富柏村日剩

香港で2000年02月24日から毎日綴り始めた日記ブログ 現在は身在日本

活力日本

fookpaktsuen2012-03-23

農暦三月初二。本当なら休養すべき最悪の体調だが今日は休めず。朝イチでクリエイティブな打合せに始まり昼前に九龍湾の九龍灣國際展貿中心(KITEC)へ府中S氏お連れする。総領事館主催で「活力日本」(Genki Japan、こちら)なる震災復興催事あり開幕式で末席汚す。この催事は外務省が中国三都市(北京、上海、香港)で開催の「元気な日本」キャンペーン(こちら)の一つ。「日本の安心・安全」を中国で伝へることが目的の由。だが実際に世界中が欲しいのはAKB四十八による歌舞音曲もいゝが「あっという間に鈍感になってしまった日本人の閉じた意識と、世界の厳しい目の温度差」の中で政府の冷温停止宣言に見られるズレた感覚で世界から「完全に孤立した」日本の危機管理の正常化*1だらう。今回のこのイベントで大手の広告代理店が手弁当で協力とも思へず、思ひ出されるのは香港で2003年にSARSのときに高額のギャラで外タレ招き歌舞音曲のイベント開催で香港の復活アッピールした大馬鹿なイベントだが、「復興」なんて言葉が踊り始めると少なからず「風が吹けば桶屋が儲かる」で誰かしら儲ける輩もゐるわけで、東京で貴重な資金がいつたいどこにどう流れたのか、は見てみたいところ。
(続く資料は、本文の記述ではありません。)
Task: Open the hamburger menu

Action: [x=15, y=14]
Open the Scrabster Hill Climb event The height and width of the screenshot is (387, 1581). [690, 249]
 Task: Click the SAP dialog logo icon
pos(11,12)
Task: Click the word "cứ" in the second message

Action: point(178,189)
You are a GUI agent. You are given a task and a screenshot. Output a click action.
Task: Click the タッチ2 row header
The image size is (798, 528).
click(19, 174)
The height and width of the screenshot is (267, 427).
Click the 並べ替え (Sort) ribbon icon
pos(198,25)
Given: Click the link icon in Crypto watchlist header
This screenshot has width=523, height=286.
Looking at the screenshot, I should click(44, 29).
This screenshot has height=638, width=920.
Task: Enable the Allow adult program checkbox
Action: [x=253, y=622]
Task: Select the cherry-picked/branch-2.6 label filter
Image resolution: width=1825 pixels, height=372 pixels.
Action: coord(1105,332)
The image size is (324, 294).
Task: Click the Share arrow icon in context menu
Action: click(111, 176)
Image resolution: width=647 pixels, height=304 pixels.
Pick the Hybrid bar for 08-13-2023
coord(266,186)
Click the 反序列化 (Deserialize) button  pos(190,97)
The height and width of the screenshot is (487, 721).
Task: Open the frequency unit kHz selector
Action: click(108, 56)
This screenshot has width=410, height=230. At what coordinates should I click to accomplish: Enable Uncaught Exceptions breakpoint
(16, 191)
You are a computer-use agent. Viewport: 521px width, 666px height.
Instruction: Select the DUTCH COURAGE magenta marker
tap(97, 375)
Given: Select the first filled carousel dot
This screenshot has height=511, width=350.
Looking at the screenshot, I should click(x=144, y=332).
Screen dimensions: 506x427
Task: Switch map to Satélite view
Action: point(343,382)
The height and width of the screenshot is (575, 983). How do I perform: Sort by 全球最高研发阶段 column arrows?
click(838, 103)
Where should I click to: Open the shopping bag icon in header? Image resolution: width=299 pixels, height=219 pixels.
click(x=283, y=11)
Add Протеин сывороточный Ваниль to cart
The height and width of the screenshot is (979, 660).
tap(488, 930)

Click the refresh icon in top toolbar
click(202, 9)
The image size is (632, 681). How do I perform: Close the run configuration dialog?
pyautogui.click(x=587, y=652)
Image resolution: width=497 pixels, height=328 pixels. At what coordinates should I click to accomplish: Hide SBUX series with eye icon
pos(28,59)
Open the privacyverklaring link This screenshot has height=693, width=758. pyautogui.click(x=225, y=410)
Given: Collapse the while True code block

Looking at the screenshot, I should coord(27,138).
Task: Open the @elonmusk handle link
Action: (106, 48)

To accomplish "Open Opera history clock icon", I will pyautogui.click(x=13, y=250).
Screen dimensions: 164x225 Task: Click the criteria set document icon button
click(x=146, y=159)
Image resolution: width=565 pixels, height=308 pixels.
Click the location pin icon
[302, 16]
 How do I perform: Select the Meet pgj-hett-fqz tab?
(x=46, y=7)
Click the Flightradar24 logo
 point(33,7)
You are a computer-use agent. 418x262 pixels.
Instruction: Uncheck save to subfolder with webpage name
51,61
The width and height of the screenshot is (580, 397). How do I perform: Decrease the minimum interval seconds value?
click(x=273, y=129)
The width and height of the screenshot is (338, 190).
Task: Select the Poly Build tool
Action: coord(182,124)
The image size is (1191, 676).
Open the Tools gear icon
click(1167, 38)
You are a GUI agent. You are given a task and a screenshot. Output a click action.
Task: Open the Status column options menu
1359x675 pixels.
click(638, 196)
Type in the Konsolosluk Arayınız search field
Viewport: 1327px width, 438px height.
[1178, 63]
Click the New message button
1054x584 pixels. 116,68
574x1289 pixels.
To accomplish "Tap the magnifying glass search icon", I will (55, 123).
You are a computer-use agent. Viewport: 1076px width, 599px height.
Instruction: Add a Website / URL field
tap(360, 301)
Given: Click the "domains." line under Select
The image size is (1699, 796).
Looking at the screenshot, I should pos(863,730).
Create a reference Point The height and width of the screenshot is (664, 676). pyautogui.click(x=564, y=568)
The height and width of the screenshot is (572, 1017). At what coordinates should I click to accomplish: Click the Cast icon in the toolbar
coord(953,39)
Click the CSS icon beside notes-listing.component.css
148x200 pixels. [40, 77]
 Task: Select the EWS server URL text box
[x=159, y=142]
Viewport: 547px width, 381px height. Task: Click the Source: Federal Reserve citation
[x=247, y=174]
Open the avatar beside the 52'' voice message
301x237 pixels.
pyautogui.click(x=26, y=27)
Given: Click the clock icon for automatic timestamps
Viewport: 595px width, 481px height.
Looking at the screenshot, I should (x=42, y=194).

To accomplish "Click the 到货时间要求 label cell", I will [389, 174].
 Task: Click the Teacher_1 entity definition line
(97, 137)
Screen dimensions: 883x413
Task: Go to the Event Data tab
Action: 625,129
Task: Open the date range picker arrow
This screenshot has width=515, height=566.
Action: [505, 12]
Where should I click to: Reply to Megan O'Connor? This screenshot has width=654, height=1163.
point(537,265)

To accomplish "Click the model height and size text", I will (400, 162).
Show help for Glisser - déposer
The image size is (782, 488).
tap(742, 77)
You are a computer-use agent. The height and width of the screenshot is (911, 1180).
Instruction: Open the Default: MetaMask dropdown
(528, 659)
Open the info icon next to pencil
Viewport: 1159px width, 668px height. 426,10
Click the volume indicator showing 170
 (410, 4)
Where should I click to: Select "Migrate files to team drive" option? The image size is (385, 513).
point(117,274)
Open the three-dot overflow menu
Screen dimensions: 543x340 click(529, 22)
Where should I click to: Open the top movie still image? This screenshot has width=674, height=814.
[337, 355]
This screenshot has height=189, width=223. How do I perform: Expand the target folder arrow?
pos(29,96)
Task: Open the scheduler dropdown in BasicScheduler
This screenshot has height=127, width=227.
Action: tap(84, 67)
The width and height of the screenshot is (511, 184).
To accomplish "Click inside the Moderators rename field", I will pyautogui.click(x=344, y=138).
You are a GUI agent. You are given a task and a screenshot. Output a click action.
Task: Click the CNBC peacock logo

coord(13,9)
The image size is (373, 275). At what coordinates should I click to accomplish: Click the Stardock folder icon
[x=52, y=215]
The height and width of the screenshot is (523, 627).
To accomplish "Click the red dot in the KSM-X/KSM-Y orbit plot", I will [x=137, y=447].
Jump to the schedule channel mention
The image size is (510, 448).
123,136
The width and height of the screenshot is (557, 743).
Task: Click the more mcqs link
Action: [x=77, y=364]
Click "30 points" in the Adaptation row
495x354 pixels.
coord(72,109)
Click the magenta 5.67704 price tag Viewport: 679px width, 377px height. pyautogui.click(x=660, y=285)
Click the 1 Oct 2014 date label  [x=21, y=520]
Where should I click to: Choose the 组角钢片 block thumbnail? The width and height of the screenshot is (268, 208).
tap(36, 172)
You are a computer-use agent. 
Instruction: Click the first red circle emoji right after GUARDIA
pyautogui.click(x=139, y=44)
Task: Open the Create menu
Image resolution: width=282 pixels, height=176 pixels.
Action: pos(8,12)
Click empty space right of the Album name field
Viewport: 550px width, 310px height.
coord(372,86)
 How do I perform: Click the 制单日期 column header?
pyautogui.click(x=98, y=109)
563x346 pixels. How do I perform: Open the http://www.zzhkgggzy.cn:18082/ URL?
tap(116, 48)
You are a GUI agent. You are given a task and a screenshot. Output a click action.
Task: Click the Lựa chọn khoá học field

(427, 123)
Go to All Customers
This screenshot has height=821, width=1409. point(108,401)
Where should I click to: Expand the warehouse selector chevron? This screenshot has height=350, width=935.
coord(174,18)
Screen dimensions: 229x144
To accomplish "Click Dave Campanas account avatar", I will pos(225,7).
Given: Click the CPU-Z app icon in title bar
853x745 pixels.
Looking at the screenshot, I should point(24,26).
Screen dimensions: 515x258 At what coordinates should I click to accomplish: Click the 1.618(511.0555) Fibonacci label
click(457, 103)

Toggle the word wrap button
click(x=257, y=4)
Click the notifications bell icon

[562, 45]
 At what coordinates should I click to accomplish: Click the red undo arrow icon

昨年の復興から手づくりのいくつものイベントに接してきたが正直言つて今日のこのイベントは出来合ひのモノを香港に持つて来ちゃひました的。香港的には人目避け隠遁従業続ける行政長官貧官曾がこの開幕式にVIPで参加で(三月八日は唐紅酒襲ひ政務司の林D9が主賓)会場に鳩まつたマスコミも関心は貧官曾。貧官はコメントもなく短い開幕式に参加のあと会場一巡するとマスコミに追はれおほわらは。午後に二つほど、だうしても外せぬ用事済ませ夕方帰宅してフラ/\で寝台に臥せる。数日溜つたメールで返事どころか読んでもをらぬメールもあり。一昨日から二日休暇とつたが失敗は官邸のPCのメールソフト開けたまゝで自動的にメール受信続けてゐたため外部でメール受信できずにゐたこと。こんなこと想定してゐなかつたので官邸のPCは受信後もメールをサーバーに残すなんて設定にしてをらず。メールは相手は勝手に送つてきてゐるだけなのに二日返事しないだけで不愉快そうに「メールご覧になりましたでしょうか?」ならマダしも「まだご返事いただいておりません」なんて催促が来るのだから怖い。参鶏湯。昼は熱がないが晩になると摂氏37度ほどで早寝。早いもので本日M伯父三年祭。
▼岩波『世界』四月号のルポ「なぜ避難が認められないのか 福島市渡利地区・住民たちの苦悩」(白石草)読む。福島の渡利が福島市でも放射線量の高い所謂ホットスポットとなつてゐる。記事では「福島市の中心部から車でわずか10分ほどの距離にある感性な住宅街」とあり多少の距離感を感じるが福島市の地理に明るければ市街から阿武隈川を渡つた対岸で、これは浅草から見た本所吾妻橋アサヒビール本社のあるところ)くらゐなのが渡利なのがわかる。祖母の弟が渡利七社宮の山田屋といふ酒屋の横丁に住んでゐて今も九十近い大叔母は矍鑠としたもので一人住まひされてゐる。アタシも子どもの頃から何度も遊んだ家で「なぜ此処が」と驚くが残念ながらあの昨年三月十五日の原発爆発のアトに北西に広がつたといふ放射性プルームが浪江、飯館を越へ渡利に大量の放射性物質を降らせた、といふ。この北西への流れがアタシの昔に地理的な記憶でも富岡街道(国道114号線)に該当する。浪江町を出発してこの街道は周辺の山を縫ふやうにして福島の渡利に至る。阿武隈川がまさかこの放射性プルームの川の対岸への北上を止めたとは思はないが市の中心部と川一つ隔てた渡利に飯館村や特定避難勧奨に指定されてゐる他の地域より放射線量が高いスポットがあるにもかゝわらず避難対象とならぬ現実。この地区の汚染状況を調べた結果、除染は不可能といふ専門家(神戸大学・山内知也教授)の報告(こちら)もある。この「世界」のルポで渡利がこんな市街地にありながら阿武隈川の対岸で1947年に福島市編入合併とアタシは初めて知つた。戦時中、福島市内で(って当時は厳密には市外だらう)唯一、爆弾が投下されたのが渡利でプラトニウム型原爆の模擬爆弾。B29の機体が爆風に巻き込まれないやうにと米軍の秘密部隊が行つた投下訓練だつたのださうな。原爆の模擬爆弾で威力はかなり大きかつたが当時の報道管制で「被害極メテ軽微ナリ」とされた由。模擬とはいへ原爆が原発放射能、なんて歴史の因果か皮肉か「被害は軽微」といふ説明まで一緒なのかしら。